** start of Page **

Alright. You. The one in the t-shirt, sitting there at the computer giggling yer little ass off. Yer outta here right now. Security?? Security??? Where's my goddamned security??? Oh you've had it missy .... nobody, AND THE BOB MEANS NOBODY, laughs at my mechanical shortcomings.

...Except every single person that has ever had an inkling of input on my whole, entire life...

So, I call my boy Mattie Gee. Mattie is fly with all kindsa mechanical stuff like changing flats, checking oil and putting gas in the engine hole at the back of the car thing. He's also the one whose ridicule I can suffer the most.

So Matt LEAVES HIS JOB (he's such a pal) to come TEACH ME how to fix a flat. Not fix it himself, but to teach me how to fix my own flat tire so he never had to do this again.

...The jig was up.

** end of Page **
** start of Recorded data **

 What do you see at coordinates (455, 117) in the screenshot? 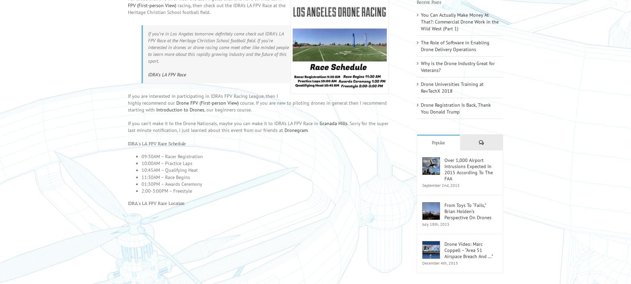
I see `'Drone Registration Is Back, Thank You Donald Trump'` at bounding box center [455, 117].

** end of Recorded data **

_Your tasks_
**1.** Answer these questions about the flat-tire post:
(a) What is the person at the computer in the opening lines wearing?
(b) What does Matt leave to come help?
(c) What does Matt come to do instead of fixing the flat himself?
**2.** Carry the flat-tire post forward with a few more paragraphs, starting after "...The jig was up."
The listing has no connection to the flat-tire post.

_Answer set_
**1.**
(a) A t-shirt.
(b) His job.
(c) Teach the narrator how to fix the flat tire.

**2.**
After about 30 minutes, I had successfully changed my first flat tire in 22 years.

I rawk. I held a little victory dance for myself in the street, but only Matt and my dog Maggie showed up. So Maggie and I danced the happy jig and went back inside the house.

Oh man ...I was SOOOOO macho when I took the car up to the tire place. The kid was lookin at the tire and trying to find a hole in it somewhere. Now...when I took the tire off at home, Mattie Gee had already taken a look at the tire and said he couldn't see a hole. So I said (in my most macho tone which sounds more like Harvey Fierstein than Mel Gibson) "I uhhhh...I didn't see a hole in it when I CHANGED THE TIRE ALL BY MYSELF at home."

I was oozing testosterones.

...If in fact, that's the one guys ooze. I can't think of the other hormone right now.

Pheronome?

Ah well ... you review the page, you tell me.

* Met up with my friend Scott from ....God...I used to say he was from Indiana, but he's pretty much a vagabond now.

I'd go into the details of our six hour stay together, but frankly, it was pretty freakin' boring.

AND THE LAST DAMNED THING I WANT ON HERE IS PRETTY FREAKIN' BORING STORIES.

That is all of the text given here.